Peristaltic waves pass along the oesophagus only after swallowing begins (see
Fig. 12.4
). Otherwise the walls are relaxed. Ahead of a peristaltic wave, the cardiac sphincter guarding the entrance to the stomach relaxes to allow the descending bolus to pass into the stomach. Usually, constriction of the cardiac sphincter prevents reflux of gastric acid into the oesophagus. Other factors preventing gastric reflux include:


the attachment of the stomach to the diaphragm by the peritoneum


the maintenance of an acute angle between the oesophagus and the fundus of the stomach, i.e. an acute cardio-oesophageal angle


increased tone of the cardiac sphincter when intra-abdominal pressure is increased and the pinching effect of diaphragm muscle fibres.

The walls of the oesophagus are lubricated by mucus which assists the passage of the bolus during the peristaltic contraction of the muscular wall.

Stomach

Learning outcomes
After studying this section, you should be able to:
describe the location of the stomach with reference to surrounding structures
explain the physiological significance of the layers of the stomach wall
discuss the digestive functions of the stomach.

The stomach is a J-shaped dilated portion of the alimentary tract situated in the epigastric, umbilical and left hypochondriac regions of the abdominal cavity.

Organs associated with the stomach (
Fig. 12.17
)

Anteriorly
– left lobe of liver and anterior abdominal wall

Posteriorly
– abdominal aorta, pancreas, spleen, left kidney and adrenal gland

Superiorly
– diaphragm, oesophagus and left lobe of liver

Inferiorly
– transverse colon and small intestine

To the left
– diaphragm and spleen

To the right
– liver and duodenum.

Figure 12.17 
The stomach and its associated structures.

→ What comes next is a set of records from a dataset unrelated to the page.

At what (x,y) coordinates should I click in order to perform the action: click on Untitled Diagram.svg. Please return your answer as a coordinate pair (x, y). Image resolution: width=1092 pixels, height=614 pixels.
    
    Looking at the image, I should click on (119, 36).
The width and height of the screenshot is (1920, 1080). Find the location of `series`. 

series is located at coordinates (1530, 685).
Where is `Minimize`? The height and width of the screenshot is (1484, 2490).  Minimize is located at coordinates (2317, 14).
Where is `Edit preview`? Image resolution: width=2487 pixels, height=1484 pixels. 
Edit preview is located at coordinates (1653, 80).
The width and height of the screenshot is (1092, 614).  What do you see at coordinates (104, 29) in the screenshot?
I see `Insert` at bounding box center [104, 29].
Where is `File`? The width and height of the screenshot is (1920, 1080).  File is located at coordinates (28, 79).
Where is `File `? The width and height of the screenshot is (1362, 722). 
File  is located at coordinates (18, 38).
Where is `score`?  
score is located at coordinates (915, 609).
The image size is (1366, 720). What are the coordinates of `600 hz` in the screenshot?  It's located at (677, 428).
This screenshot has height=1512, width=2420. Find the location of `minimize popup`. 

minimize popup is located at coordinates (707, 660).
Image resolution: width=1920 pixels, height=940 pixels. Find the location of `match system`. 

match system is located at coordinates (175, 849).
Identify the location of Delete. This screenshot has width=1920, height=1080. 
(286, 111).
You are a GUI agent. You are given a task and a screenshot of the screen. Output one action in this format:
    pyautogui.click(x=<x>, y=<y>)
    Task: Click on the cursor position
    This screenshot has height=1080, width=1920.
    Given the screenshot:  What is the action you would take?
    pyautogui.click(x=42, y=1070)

Structure of the stomach (
Fig. 12.18
)

The stomach is continuous with the oesophagus at the cardiac sphincter and with the duodenum at the pyloric sphincter. It has two curvatures. The
lesser curvature
is short, lies on the posterior surface of the stomach and is the downward continuation of the posterior wall of the oesophagus. Just before the pyloric sphincter it curves upwards to complete the J shape. Where the oesophagus joins the stomach the anterior region angles acutely upwards, curves downwards forming the
greater curvature
and then slightly upwards towards the pyloric sphincter.